• _Short task 1_
Set down the Amber Enterprises passage word for word, from "An investor may" up to and including "in this regard.".

• _Supplied passage_
════════

As these plots of land have been transferred from UPSIDC to State Infrastructure and Industrial Development Corporation of Uttarakhand Limited (“SIIDCUL”), we have made an application to SIIDCUL seeking consent for the change in capital structure and shareholding pursuant to the Issue. As of the date of this Placement Document, no response has been received from SIIDCUL within the time frame set out by us in our application to them. While we believe that we have taken adequate steps to seek their consent, we cannot assure that SIIDCUL will not take any adverse action against us under the terms of the respective lease agreements. We cannot assure you that we will satisfy these conditions in time or that any further consents are not required. Accordingly, we may be considered in default of the lease deeds and may be liable to penalty and subject to any other action that may be taken, including termination of the lease deed.

An investor may contact the company directly to know whether the company received the said approval for a change in the capital structure (QIP) from SIIDCUL. If yes, then whether there are any conditions put up by SIIDCUL. If no, then what remedial measures, Amber Enterprises India Ltd plans to take in this regard.

5) Instances showing weak internal controls in Amber Enterprises India Ltd:

While reading the annual reports as well as the IPO and QIP prospectus, an investor gets to know a few instances, which indicate that the internal controls and processes at Amber Enterprises India Ltd need strengthening.

════════

Item position entries

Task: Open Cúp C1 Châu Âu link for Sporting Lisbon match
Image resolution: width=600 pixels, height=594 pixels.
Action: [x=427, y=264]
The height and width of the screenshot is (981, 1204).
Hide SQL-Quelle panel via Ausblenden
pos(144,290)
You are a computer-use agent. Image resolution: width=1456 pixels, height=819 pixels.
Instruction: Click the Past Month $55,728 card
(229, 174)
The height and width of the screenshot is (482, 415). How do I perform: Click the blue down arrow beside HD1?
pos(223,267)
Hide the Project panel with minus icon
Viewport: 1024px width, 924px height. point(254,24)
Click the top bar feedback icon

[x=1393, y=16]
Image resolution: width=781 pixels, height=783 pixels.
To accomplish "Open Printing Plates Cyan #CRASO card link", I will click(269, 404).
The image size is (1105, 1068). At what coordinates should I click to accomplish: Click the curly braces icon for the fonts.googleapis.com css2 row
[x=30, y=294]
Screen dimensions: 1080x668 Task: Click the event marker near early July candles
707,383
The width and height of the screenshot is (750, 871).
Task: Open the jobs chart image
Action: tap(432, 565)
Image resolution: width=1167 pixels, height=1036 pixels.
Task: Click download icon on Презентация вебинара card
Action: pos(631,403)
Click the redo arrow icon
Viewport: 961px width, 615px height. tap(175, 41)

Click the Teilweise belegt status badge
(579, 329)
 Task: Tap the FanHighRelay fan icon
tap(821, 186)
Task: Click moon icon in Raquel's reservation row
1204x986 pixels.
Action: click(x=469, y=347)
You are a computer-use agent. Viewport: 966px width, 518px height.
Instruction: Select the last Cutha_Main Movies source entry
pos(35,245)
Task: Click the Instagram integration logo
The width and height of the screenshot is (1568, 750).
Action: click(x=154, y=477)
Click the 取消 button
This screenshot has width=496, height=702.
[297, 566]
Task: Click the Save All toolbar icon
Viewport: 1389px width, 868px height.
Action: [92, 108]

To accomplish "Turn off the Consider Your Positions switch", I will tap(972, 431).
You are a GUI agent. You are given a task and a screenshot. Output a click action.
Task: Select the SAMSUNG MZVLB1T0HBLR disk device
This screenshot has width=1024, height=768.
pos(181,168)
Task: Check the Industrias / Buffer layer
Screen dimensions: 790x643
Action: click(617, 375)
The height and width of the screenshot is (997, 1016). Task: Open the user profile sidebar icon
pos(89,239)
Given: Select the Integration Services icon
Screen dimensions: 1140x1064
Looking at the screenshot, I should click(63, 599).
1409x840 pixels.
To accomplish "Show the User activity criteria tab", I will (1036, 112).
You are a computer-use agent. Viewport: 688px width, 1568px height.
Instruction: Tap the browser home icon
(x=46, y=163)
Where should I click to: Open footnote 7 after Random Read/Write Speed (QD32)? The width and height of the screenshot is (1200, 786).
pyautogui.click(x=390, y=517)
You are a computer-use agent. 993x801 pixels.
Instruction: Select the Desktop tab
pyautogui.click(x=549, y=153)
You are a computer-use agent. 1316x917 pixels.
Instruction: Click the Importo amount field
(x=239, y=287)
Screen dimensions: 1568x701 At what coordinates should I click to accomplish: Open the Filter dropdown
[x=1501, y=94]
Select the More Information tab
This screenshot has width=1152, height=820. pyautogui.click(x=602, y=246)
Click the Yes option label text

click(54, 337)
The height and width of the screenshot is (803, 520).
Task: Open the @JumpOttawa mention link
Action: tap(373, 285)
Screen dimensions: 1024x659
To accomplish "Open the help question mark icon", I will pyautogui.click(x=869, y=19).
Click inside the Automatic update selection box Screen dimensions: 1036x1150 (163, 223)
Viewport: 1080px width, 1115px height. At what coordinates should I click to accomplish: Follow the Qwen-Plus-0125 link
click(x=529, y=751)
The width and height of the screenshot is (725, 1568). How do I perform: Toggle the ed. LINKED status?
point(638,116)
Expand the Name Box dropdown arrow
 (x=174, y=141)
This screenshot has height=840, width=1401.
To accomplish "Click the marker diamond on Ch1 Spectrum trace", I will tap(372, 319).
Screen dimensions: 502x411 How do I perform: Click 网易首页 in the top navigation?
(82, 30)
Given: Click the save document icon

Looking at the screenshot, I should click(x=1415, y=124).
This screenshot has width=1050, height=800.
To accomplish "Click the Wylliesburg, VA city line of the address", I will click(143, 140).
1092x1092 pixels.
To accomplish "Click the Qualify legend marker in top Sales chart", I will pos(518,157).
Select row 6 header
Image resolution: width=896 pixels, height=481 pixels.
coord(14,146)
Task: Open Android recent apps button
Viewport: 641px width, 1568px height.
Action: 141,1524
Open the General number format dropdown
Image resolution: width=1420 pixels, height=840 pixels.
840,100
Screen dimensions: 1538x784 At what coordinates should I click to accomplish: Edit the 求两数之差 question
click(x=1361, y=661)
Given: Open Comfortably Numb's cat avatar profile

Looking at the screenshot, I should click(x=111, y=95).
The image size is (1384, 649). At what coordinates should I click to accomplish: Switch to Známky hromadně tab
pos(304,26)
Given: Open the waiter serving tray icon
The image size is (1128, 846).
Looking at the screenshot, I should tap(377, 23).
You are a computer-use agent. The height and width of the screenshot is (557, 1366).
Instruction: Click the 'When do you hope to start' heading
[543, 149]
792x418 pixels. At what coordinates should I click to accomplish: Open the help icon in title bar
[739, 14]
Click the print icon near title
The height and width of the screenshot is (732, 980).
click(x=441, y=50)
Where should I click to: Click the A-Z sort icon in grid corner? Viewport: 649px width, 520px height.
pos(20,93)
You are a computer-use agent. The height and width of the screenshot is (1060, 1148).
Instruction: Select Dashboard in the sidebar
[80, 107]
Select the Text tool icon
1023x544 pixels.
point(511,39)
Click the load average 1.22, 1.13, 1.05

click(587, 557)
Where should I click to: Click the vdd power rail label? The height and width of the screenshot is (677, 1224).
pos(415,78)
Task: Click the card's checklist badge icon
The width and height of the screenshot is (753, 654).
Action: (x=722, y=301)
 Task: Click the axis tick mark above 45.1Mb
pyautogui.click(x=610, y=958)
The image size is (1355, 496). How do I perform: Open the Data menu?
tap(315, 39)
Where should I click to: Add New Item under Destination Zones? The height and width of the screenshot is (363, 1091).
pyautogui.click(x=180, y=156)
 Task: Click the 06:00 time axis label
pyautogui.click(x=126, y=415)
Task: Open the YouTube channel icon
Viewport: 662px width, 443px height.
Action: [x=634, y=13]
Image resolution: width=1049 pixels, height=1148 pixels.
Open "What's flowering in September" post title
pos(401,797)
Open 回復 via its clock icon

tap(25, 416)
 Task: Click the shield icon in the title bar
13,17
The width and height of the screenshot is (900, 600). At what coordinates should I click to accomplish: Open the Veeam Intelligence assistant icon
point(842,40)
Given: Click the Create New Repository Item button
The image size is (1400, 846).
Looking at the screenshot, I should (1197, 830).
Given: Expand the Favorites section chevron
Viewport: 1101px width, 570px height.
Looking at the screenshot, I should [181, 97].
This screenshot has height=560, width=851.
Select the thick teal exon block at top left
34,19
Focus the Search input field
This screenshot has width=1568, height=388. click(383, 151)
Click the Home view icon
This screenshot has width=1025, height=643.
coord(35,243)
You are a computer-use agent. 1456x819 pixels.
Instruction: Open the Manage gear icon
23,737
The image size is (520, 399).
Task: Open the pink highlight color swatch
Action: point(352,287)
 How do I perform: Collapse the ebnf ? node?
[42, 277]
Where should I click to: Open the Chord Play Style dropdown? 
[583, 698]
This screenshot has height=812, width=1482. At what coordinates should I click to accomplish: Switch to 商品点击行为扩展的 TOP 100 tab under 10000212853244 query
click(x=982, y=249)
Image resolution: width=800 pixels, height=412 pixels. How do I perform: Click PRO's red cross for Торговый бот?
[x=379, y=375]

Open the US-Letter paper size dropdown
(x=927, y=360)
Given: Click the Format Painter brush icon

════════

• _Short task 2_
Extract from the item position entries, without any change, the lines from the line with "Click the Yes option label text" up to and including the line with "Click inside the".

• _Worked answer 1_
An investor may contact the company directly to know whether the company received the said approval for a change in the capital structure (QIP) from SIIDCUL. If yes, then whether there are any conditions put up by SIIDCUL. If no, then what remedial measures, Amber Enterprises India Ltd plans to take in this regard.

• _Worked answer 2_
Click the Yes option label text

click(54, 337)
The height and width of the screenshot is (803, 520).
Task: Open the @JumpOttawa mention link
Action: tap(373, 285)
Screen dimensions: 1024x659
To accomplish "Open the help question mark icon", I will pyautogui.click(x=869, y=19).
Click inside the Automatic update selection box Screen dimensions: 1036x1150 (163, 223)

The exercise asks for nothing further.